▶ **To be done**
1. In the BHP article, rewrite the paragraph beginning "BHP's (BHP) share price bottomed" as a short list of its main facts.
2. Write out all the entries after the BHP article again with "missionaries" changed to "travelers" and nothing else altered, leaving out the pictures.

## Begin Source

BHP Billiton CEO Andrew Mackenzie in his Melbourne office. Aaron Francis/The Australian
BHP Billiton CEO Andrew Mackenzie in his Melbourne office. Aaron Francis/The Australian

The market is expecting big things from BHP Billiton. The company is about to report the biggest headline loss in its history yet it’s one of the most expensive stocks on the ASX.

Its price earnings ratio based on consensus earnings forecasts is 33.3 times; the company is priced for everything to go right.

BHP’s (BHP) share price bottomed at about $14 in January, not long after the iron ore spot price bottomed at $38 a tonne. Since then iron ore has gone up 50 per cent and BHP’s share price 45 per cent.

It has been one of the best performers on the market, driven higher by the iron ore price and a wave of optimism about the resources sector generally, and Andrew Mackenzie’s BHP in particular.

Tomorrow’s loss, expected to be around $7 billion, has been pre-announced; all focus will be on underlying cash flow and guidance for next year, and specifically Mackenzie’s views about the commodity cycle.

The most important — for Australia as well as BHP — is iron ore, currently sitting above US$60 a tonne having rallied this year from a low of less than US$40. Is there room for more?

Perhaps, but a lot depends on the Chinese housing market and whether the Politburo decides to make sure that the slump does not turn into a rout.

## End Source
## Begin Data to use

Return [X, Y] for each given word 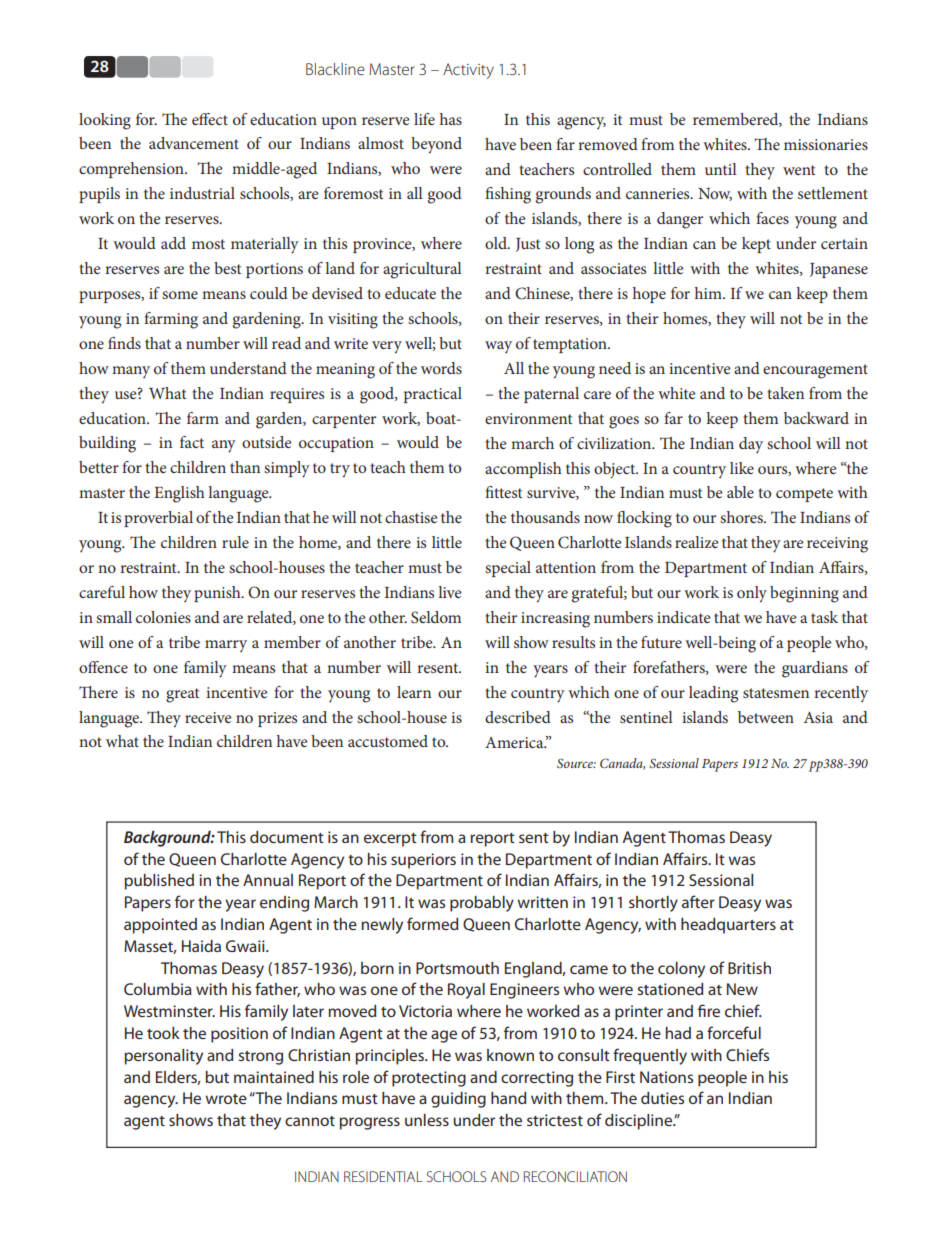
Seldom [436, 617]
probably [482, 904]
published [159, 882]
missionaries [826, 144]
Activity [468, 71]
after [698, 901]
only [752, 594]
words [441, 368]
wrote [226, 1099]
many [131, 372]
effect [210, 119]
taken [785, 393]
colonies [163, 617]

## End Data to use

▶ **Exercise solutions**
1.
- BHP's share price bottomed at about $14 in January.
- That was shortly after the iron ore spot price bottomed at $38 a tonne.
- Since then, iron ore has risen 50 per cent.
- BHP's share price has risen 45 per cent.

2.
Return [X, Y] for each given word 
Seldom [436, 617]
probably [482, 904]
published [159, 882]
travelers [826, 144]
Activity [468, 71]
after [698, 901]
only [752, 594]
words [441, 368]
wrote [226, 1099]
many [131, 372]
effect [210, 119]
taken [785, 393]
colonies [163, 617]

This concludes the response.